--- begin THE DATA ---

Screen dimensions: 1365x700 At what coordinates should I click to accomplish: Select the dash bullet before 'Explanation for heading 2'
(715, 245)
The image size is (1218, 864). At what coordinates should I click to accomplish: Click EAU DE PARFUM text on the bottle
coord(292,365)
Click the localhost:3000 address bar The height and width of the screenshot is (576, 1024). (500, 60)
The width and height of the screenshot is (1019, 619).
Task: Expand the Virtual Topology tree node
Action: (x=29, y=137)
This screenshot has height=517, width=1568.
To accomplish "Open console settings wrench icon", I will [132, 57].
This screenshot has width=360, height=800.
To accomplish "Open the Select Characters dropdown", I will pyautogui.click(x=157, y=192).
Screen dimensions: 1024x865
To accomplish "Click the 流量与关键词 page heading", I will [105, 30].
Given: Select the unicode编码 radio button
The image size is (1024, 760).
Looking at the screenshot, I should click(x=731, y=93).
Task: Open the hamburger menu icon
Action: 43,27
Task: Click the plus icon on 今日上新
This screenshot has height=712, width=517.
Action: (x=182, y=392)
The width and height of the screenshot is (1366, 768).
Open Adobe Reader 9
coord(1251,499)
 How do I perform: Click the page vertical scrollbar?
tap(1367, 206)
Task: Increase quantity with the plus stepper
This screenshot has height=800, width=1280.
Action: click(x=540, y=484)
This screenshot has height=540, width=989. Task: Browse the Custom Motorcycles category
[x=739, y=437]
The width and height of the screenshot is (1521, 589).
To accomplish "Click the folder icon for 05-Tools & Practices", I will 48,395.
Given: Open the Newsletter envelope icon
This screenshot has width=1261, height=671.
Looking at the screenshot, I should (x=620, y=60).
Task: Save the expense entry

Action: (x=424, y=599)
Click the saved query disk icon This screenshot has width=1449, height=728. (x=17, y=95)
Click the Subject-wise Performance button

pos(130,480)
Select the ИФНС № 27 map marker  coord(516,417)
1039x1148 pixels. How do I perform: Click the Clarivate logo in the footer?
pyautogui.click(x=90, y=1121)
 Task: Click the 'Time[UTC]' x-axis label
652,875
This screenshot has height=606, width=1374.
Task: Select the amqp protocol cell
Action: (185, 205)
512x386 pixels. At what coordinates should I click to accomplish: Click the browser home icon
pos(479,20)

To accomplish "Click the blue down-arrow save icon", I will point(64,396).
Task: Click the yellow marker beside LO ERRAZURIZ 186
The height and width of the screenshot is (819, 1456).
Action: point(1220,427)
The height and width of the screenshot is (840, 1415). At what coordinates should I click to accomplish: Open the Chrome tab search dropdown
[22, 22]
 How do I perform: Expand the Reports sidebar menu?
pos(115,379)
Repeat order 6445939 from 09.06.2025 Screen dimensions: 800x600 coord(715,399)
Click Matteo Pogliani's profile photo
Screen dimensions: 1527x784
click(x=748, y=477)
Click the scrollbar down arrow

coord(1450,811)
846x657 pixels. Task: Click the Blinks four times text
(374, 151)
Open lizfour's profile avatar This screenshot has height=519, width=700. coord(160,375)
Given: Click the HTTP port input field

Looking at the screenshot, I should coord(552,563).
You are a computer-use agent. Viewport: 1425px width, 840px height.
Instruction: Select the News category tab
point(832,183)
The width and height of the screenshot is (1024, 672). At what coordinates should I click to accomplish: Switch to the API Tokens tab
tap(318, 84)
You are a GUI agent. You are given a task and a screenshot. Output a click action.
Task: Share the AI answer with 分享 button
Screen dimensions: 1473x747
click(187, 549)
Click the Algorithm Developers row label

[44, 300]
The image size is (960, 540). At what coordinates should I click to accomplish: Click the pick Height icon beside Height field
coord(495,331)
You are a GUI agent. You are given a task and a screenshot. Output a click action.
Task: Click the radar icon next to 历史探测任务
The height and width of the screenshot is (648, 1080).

--- end THE DATA ---

§ **TO DO**
Can you turn the lines of the listing above into a numbered list, starting at the line that has "This screenshot has width=360, height=800." and ending after the one that has "Action: (x=182, y=392)", with blank lines omitted?

§ **SOLVED PROBLEM**
1. This screenshot has width=360, height=800.
2. To accomplish "Open the Select Characters dropdown", I will pyautogui.click(x=157, y=192).
3. Screen dimensions: 1024x865
4. To accomplish "Click the 流量与关键词 page heading", I will [105, 30].
5. Given: Select the unicode编码 radio button
6. The image size is (1024, 760).
7. Looking at the screenshot, I should click(x=731, y=93).
8. Task: Open the hamburger menu icon
9. Action: 43,27
10. Task: Click the plus icon on 今日上新
11. This screenshot has height=712, width=517.
12. Action: (x=182, y=392)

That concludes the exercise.